In the last six months or so, the behemoth of Q & A sites stackoverflow, decided to change tack and launch a number of other non-computing-language sites. To launch a site in the stackoverflow family, sites have to spend time gathering followers in Area51. Once a site has gained a critical mass, a new StackExchange (SE) site is born.

At present there are around twenty-one SE beta sites. Being rather bored this weekend, I decided to see how these sites are similar/different. For a first pass, I did something rather basic, but useful none the less.

First, we need to use the stackoverflow api to download some summary statistics for each site:

library(rjson)
#List of current SO beta sites
sites = c("stats", "math","programmers", "webapps", "cooking",
"gamedev", "webmasters", "electronics", "tex", "unix",
"photo", "english", "cstheory", "ui", "apple", "wordpress",
"rpg", "gis", "diy", "bicycles", "android")
sites = sort(sites)
#Create empty vectors to store the downloaded data
qs = numeric(length(sites)); votes = numeric(length(sites));
users = numeric(length(sites)); views = numeric(length(sites));
#Go through each site and download summary statistics
for(i in 1:length(sites)){
stack_url=paste("http://api.",
sites[i],
".stackexchange.com/1.0/stats?key=wF07PVY0Mk2hva6r9UZDyA",
sep="")
z = gzcon(url(stack_url))
y = readLines(z)
sum_stats = fromJSON(paste(y, collapse=""))
qs[i] = sum_stats$statistics[[1]]$total_questions
votes[i] = sum_stats$statistics[[1]]$total_votes
users[i] = sum_stats$statistics[[1]]$total_users
views[i] = sum_stats$statistics[[1]]$views_per_day
close(z)
cat(sites[i],"\n")
}

For each of the twenty-one sites, we now have information on the:

- number of questions;
- number of votes;
- number of users;
- number of views.

An easy “starter for ten” in terms of analysis, is to do some quick principle components:

#Put all the data into a data.frame
df = data.frame(votes, users, views, qs)
#Calculate the PCs
PC.cor = prcomp(df, scale=TRUE)
scores.cor = predict(PC.cor)
plot(scores.cor[,1], scores.cor[,2],
xlab="PC 1",ylab="PC 2", pch=NA,
main="PCA analysis of Beta SO sites")
text(scores.cor[,1], scores.cor[,2], labels=sites)

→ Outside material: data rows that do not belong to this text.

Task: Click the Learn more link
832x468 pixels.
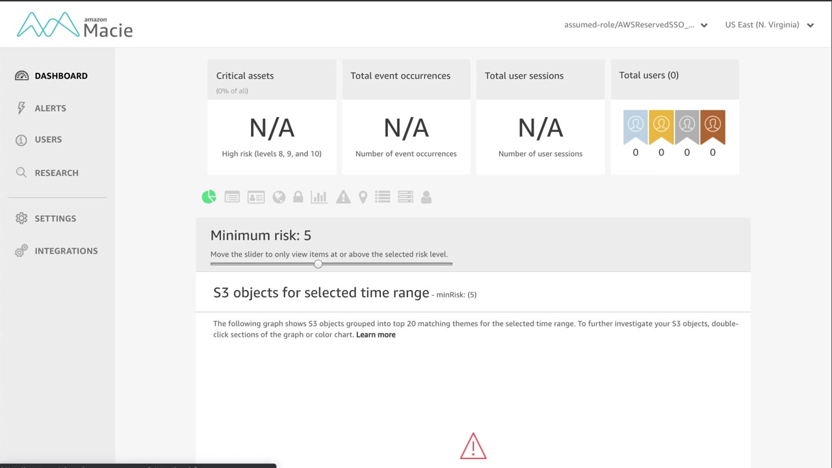Action: [x=376, y=335]
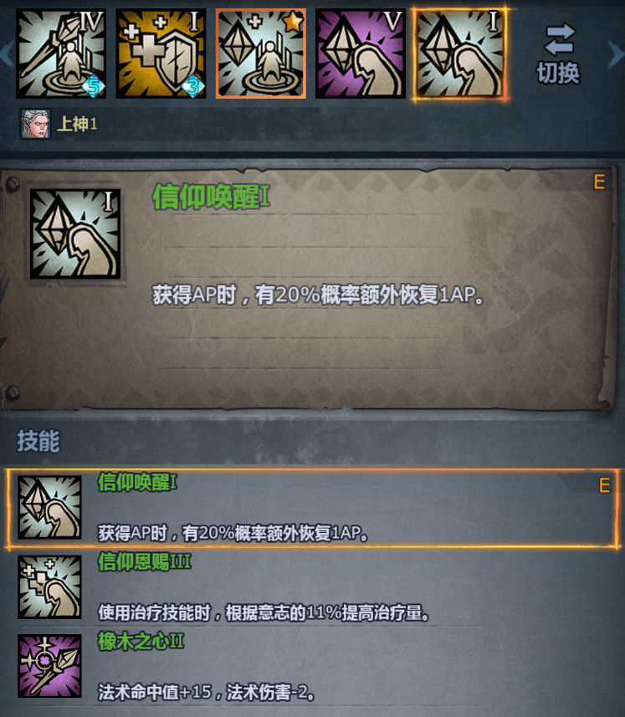Select the starred crystal skill icon
625x717 pixels.
[260, 54]

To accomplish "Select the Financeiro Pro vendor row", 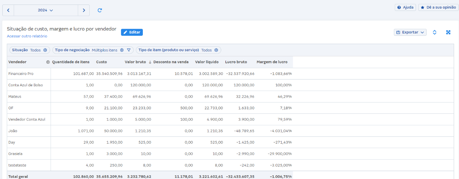I will click(21, 74).
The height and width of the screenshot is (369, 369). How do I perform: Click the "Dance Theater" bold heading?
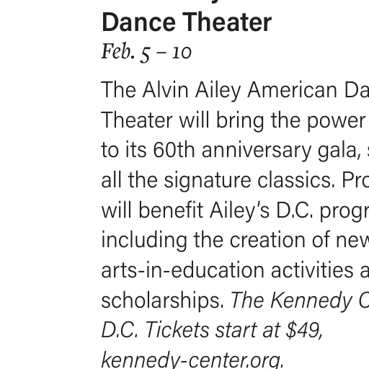187,22

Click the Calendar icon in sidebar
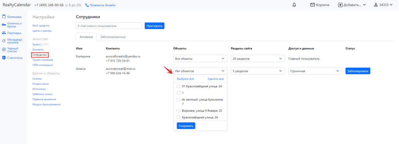pyautogui.click(x=4, y=17)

This gives the following plot:

Main features:

- Most sites are similar with the big except of programming and possibly webapps.
- Programming is different due to the large number of votes. They have twice as many votes as next highest site.
- webapps (and math) are different due to the large number of questions.

## Some more details

In case anyone is interested, the weightings you get from the PCA are:

`#PC1 is a simple average`

> round(PC.cor$rotation, 2)

PC1 PC2 PC3 PC4

votes 0.54 -0.31 -0.17 -0.77

users 0.51 0.18 0.83 0.10

views 0.50 -0.53 -0.27 0.63

qs 0.44 0.77 -0.45 0.10